*ASSIGNED TASK:*
Repeat all of the data precisely.

*DATA TO PROCESS:*
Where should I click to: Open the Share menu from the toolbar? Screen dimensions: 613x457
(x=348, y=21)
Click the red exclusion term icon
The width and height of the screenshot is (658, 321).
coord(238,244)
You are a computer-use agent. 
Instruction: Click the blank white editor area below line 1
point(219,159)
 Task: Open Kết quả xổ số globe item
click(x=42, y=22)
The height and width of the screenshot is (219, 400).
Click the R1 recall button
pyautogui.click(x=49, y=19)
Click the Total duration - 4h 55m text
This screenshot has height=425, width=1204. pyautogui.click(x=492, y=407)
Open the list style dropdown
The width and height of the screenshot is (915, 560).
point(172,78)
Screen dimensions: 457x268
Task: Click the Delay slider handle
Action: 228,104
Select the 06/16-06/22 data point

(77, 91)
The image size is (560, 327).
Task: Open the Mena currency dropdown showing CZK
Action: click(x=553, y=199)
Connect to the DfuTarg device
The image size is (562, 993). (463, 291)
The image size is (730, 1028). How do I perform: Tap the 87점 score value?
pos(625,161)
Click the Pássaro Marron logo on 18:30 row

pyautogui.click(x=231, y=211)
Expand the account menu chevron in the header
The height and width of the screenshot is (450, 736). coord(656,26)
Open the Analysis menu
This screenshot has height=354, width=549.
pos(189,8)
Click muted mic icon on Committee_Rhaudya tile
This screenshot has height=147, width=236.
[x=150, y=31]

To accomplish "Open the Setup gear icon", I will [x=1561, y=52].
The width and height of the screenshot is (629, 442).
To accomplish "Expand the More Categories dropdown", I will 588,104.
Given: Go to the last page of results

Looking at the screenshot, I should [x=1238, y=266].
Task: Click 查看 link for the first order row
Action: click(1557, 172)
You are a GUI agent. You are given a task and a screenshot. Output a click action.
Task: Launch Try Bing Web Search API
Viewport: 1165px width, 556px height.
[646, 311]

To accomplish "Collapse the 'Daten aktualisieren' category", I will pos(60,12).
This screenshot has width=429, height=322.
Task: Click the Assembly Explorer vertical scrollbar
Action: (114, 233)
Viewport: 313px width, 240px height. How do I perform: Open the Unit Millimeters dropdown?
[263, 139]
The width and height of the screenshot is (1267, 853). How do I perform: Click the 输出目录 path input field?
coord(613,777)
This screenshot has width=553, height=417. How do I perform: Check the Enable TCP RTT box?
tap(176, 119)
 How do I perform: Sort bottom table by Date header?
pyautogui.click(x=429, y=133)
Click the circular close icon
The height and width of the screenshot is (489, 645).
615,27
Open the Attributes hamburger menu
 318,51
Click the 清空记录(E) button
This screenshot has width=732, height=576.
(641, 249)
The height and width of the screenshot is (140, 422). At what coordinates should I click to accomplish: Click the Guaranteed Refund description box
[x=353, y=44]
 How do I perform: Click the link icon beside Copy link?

*RESULT FOR THIS TASK:*
Where should I click to: Open the Share menu from the toolbar? Screen dimensions: 613x457
(x=348, y=21)
Click the red exclusion term icon
The width and height of the screenshot is (658, 321).
coord(238,244)
You are a computer-use agent. 
Instruction: Click the blank white editor area below line 1
point(219,159)
 Task: Open Kết quả xổ số globe item
click(x=42, y=22)
The height and width of the screenshot is (219, 400).
Click the R1 recall button
pyautogui.click(x=49, y=19)
Click the Total duration - 4h 55m text
This screenshot has height=425, width=1204. pyautogui.click(x=492, y=407)
Open the list style dropdown
The width and height of the screenshot is (915, 560).
point(172,78)
Screen dimensions: 457x268
Task: Click the Delay slider handle
Action: 228,104
Select the 06/16-06/22 data point

(77, 91)
The image size is (560, 327).
Task: Open the Mena currency dropdown showing CZK
Action: click(x=553, y=199)
Connect to the DfuTarg device
The image size is (562, 993). (463, 291)
The image size is (730, 1028). How do I perform: Tap the 87점 score value?
pos(625,161)
Click the Pássaro Marron logo on 18:30 row

pyautogui.click(x=231, y=211)
Expand the account menu chevron in the header
The height and width of the screenshot is (450, 736). coord(656,26)
Open the Analysis menu
This screenshot has height=354, width=549.
pos(189,8)
Click muted mic icon on Committee_Rhaudya tile
This screenshot has height=147, width=236.
[x=150, y=31]

To accomplish "Open the Setup gear icon", I will [x=1561, y=52].
The width and height of the screenshot is (629, 442).
To accomplish "Expand the More Categories dropdown", I will 588,104.
Given: Go to the last page of results

Looking at the screenshot, I should [x=1238, y=266].
Task: Click 查看 link for the first order row
Action: click(1557, 172)
You are a GUI agent. You are given a task and a screenshot. Output a click action.
Task: Launch Try Bing Web Search API
Viewport: 1165px width, 556px height.
[646, 311]

To accomplish "Collapse the 'Daten aktualisieren' category", I will pos(60,12).
This screenshot has width=429, height=322.
Task: Click the Assembly Explorer vertical scrollbar
Action: (114, 233)
Viewport: 313px width, 240px height. How do I perform: Open the Unit Millimeters dropdown?
[263, 139]
The width and height of the screenshot is (1267, 853). How do I perform: Click the 输出目录 path input field?
coord(613,777)
This screenshot has width=553, height=417. How do I perform: Check the Enable TCP RTT box?
tap(176, 119)
 How do I perform: Sort bottom table by Date header?
pyautogui.click(x=429, y=133)
Click the circular close icon
The height and width of the screenshot is (489, 645).
615,27
Open the Attributes hamburger menu
 318,51
Click the 清空记录(E) button
This screenshot has width=732, height=576.
(641, 249)
The height and width of the screenshot is (140, 422). At what coordinates should I click to accomplish: Click the Guaranteed Refund description box
[x=353, y=44]
 How do I perform: Click the link icon beside Copy link?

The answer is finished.